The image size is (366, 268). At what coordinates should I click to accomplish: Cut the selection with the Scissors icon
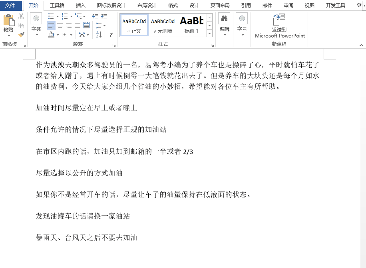[x=20, y=16]
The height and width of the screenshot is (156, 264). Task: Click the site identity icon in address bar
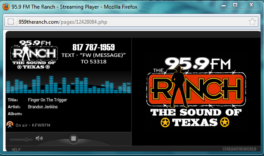[x=11, y=22]
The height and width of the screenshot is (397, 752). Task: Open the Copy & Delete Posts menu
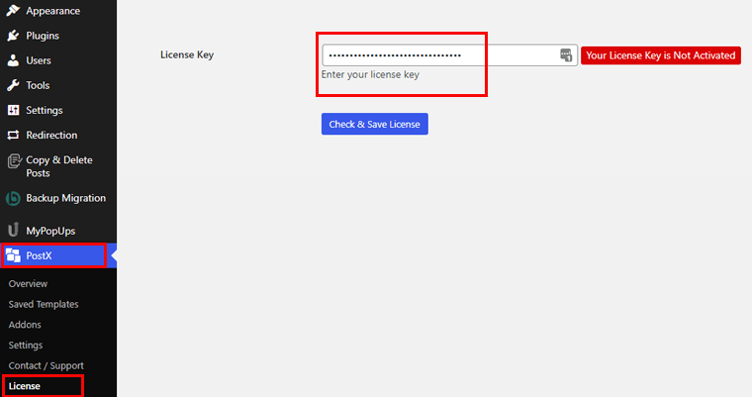click(57, 165)
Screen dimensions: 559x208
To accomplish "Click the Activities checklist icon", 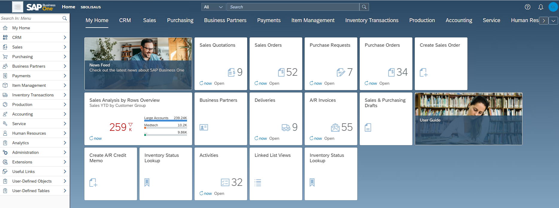I will 225,182.
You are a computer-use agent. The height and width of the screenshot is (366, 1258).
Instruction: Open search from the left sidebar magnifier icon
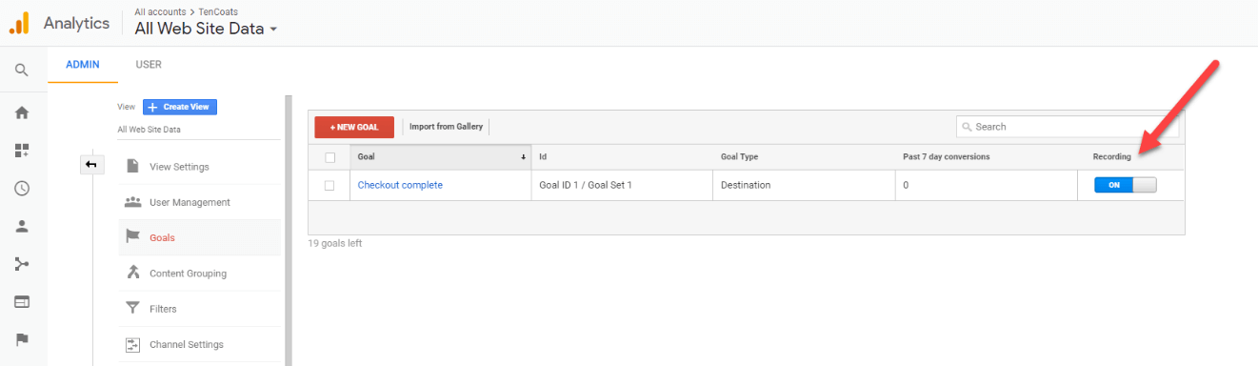coord(21,70)
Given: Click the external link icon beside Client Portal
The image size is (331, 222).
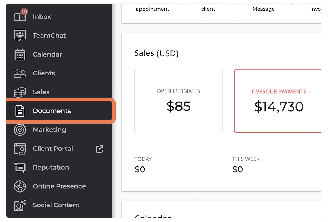Looking at the screenshot, I should (x=99, y=149).
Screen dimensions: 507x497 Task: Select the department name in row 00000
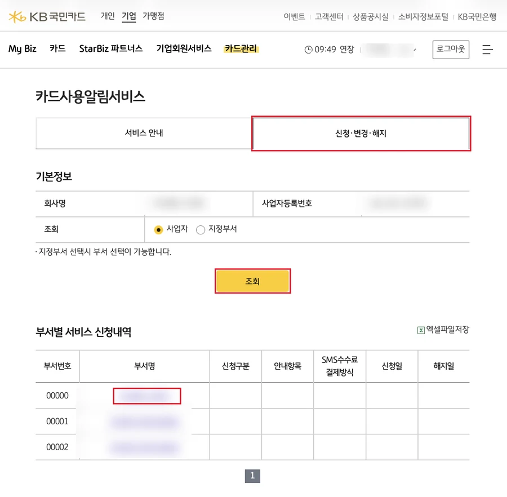coord(147,396)
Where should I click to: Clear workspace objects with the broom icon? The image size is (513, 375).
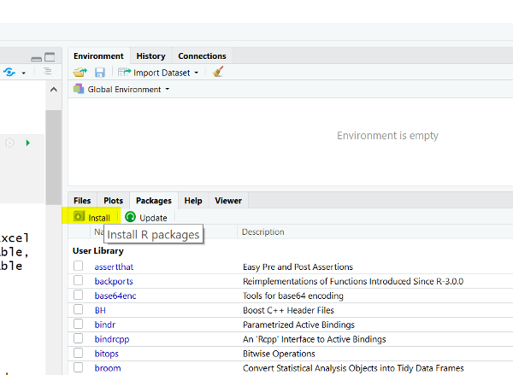coord(218,73)
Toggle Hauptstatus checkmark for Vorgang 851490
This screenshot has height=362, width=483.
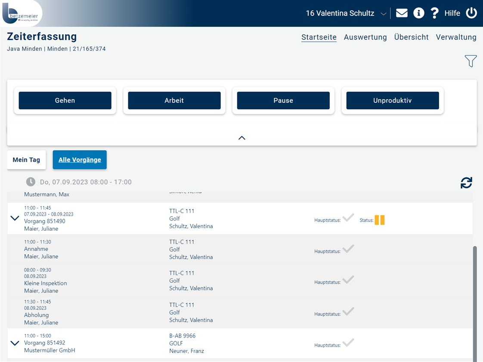coord(348,217)
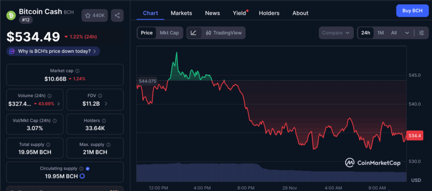This screenshot has width=432, height=191.
Task: Open "Why is BCH's price down today?"
Action: click(x=54, y=51)
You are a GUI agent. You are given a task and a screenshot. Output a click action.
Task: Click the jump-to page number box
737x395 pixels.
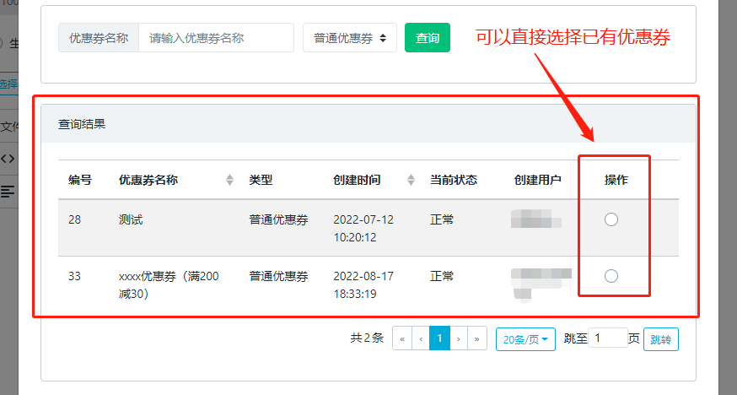pos(607,338)
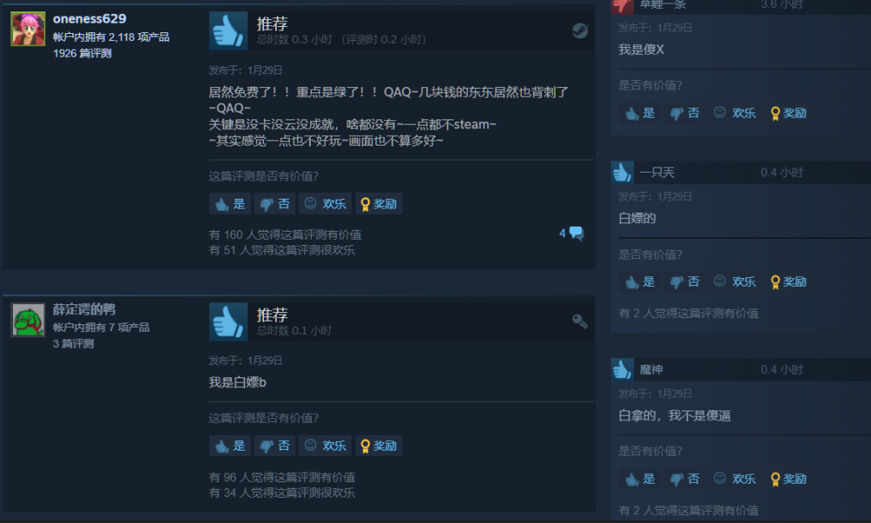Screen dimensions: 871x523
Task: Vote 是 on oneness629's review
Action: (x=230, y=204)
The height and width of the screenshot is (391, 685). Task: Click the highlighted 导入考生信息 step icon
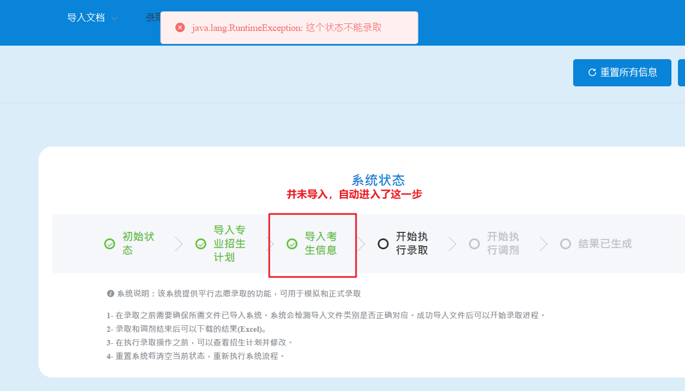(292, 244)
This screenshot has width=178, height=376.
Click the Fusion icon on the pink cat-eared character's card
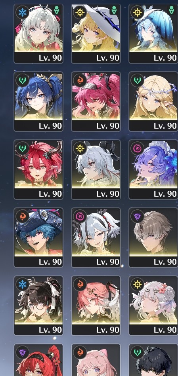(80, 352)
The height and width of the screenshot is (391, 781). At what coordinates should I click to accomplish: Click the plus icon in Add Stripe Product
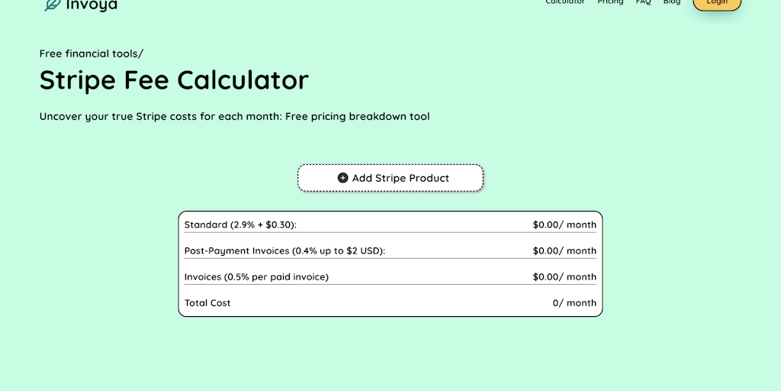pos(342,178)
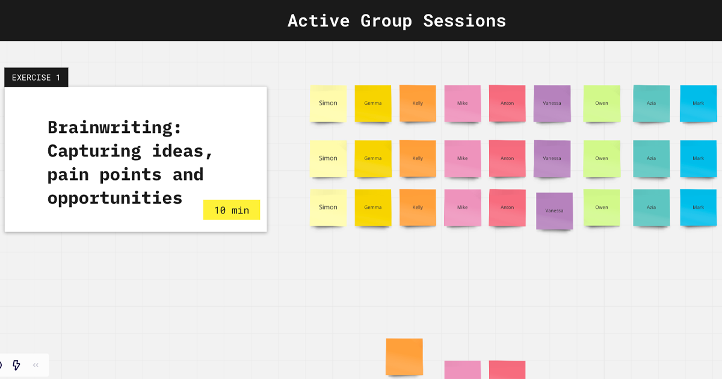Click Owen's green sticky note in the top row
The image size is (722, 379).
[x=602, y=103]
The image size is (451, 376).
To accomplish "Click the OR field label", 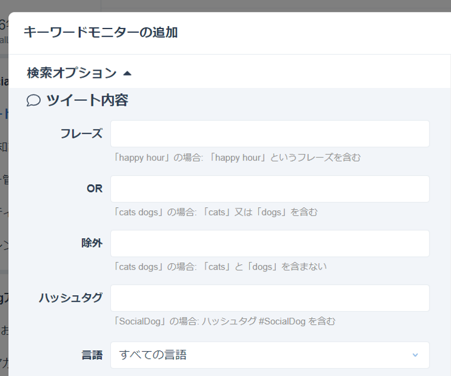I will point(94,189).
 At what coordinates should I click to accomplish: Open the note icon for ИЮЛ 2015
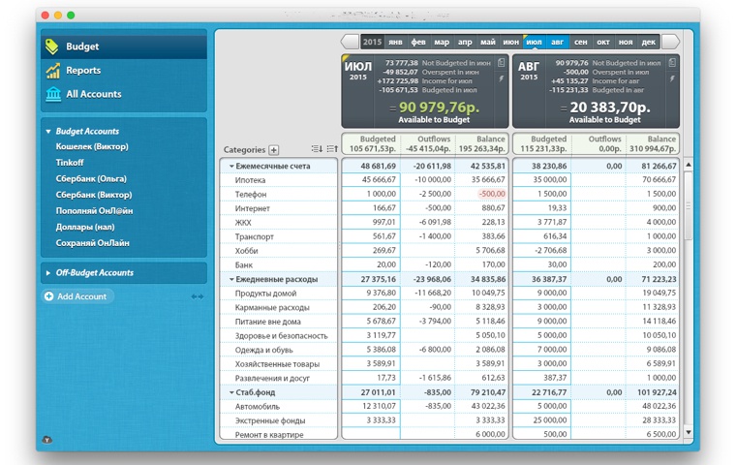click(502, 63)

════════

REQUIREMENT. Return each full line of the entries that contains the word "agent".

FINISHED TASK.
You are a computer-use agent. The height and width of the screenshot is (366, 1258).
You are a GUI agent. You are given a task and a screenshot. Output a click action.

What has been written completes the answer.